──────── Records supplied ────────
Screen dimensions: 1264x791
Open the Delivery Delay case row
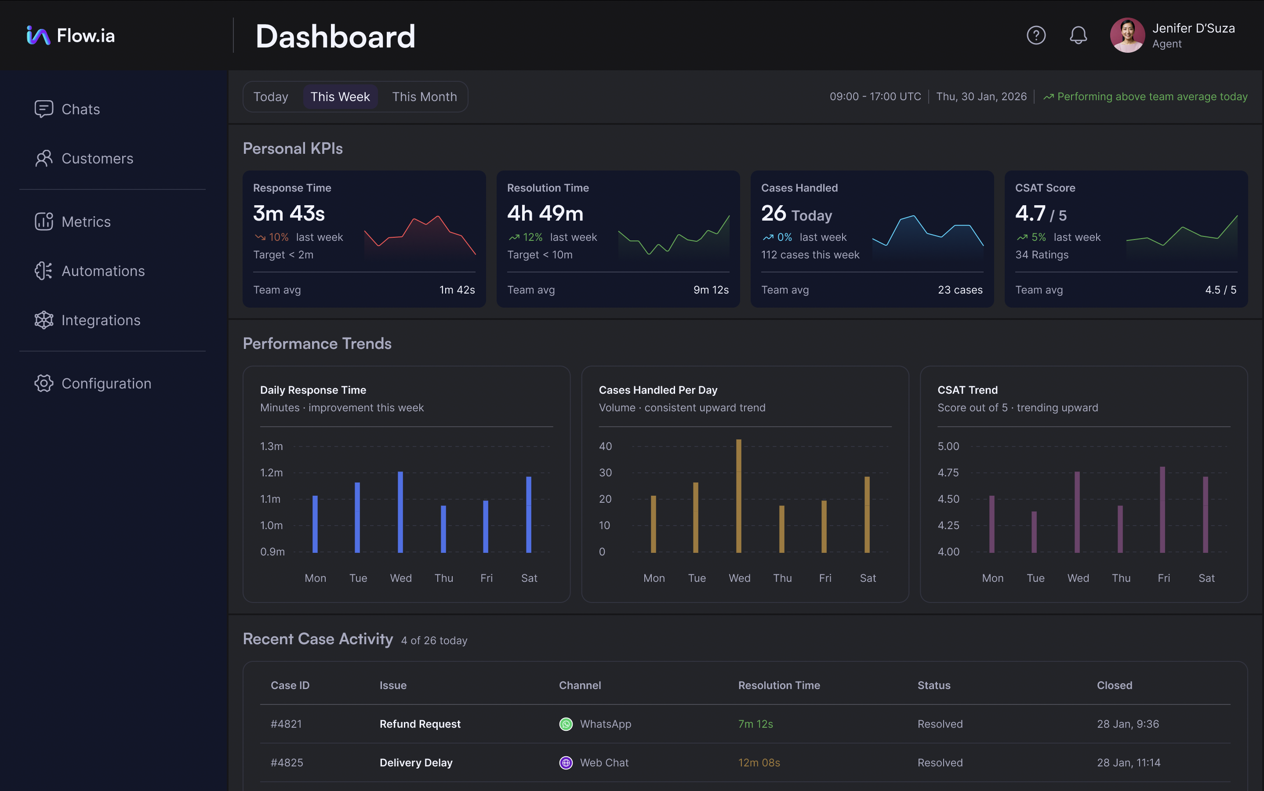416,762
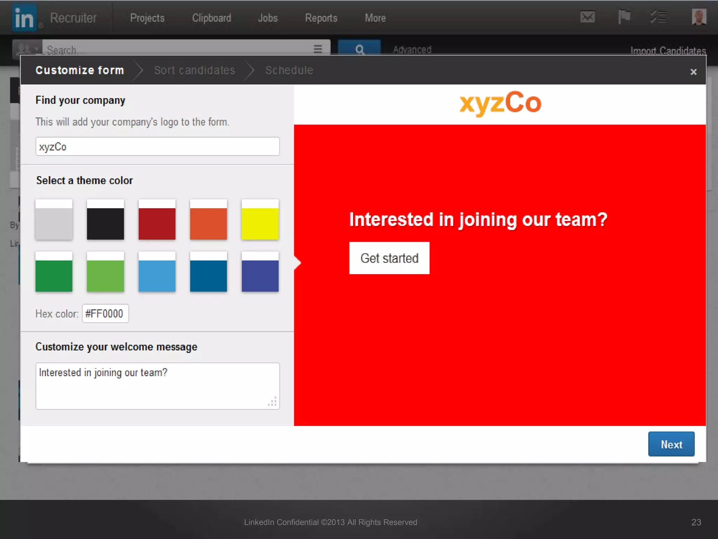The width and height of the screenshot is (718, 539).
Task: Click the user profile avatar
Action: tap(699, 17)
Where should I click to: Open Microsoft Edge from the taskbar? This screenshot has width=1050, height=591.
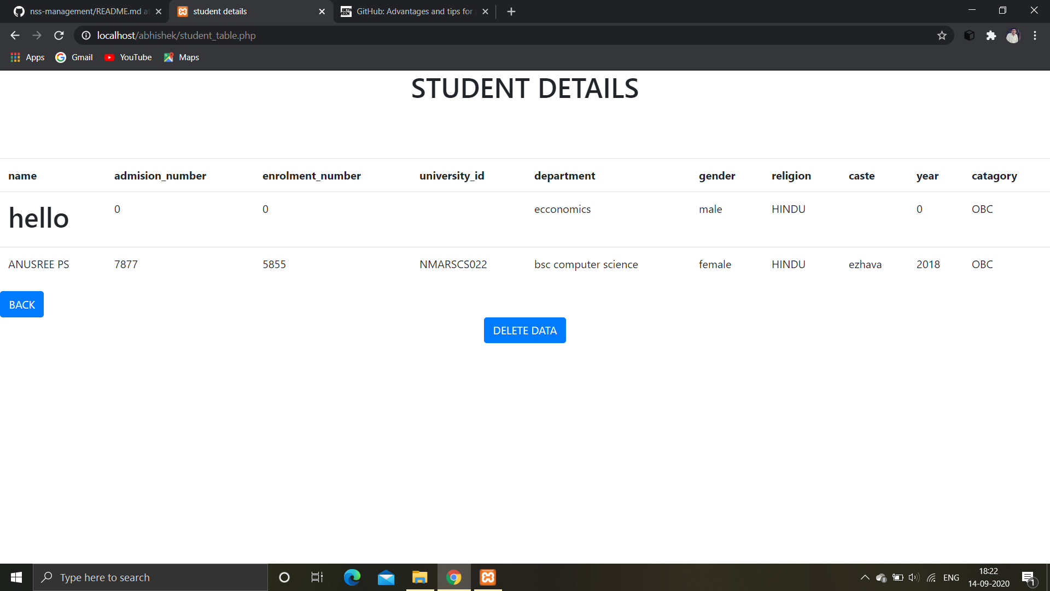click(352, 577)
────────
What you need to do: Leaving the pictures out, copy exactly the lines from the line that contains "Where should I" to the last line of the data, both ends included.

Answer to this task:
Where should I click to: Open Microsoft Edge from the taskbar? This screenshot has width=1050, height=591.
click(352, 577)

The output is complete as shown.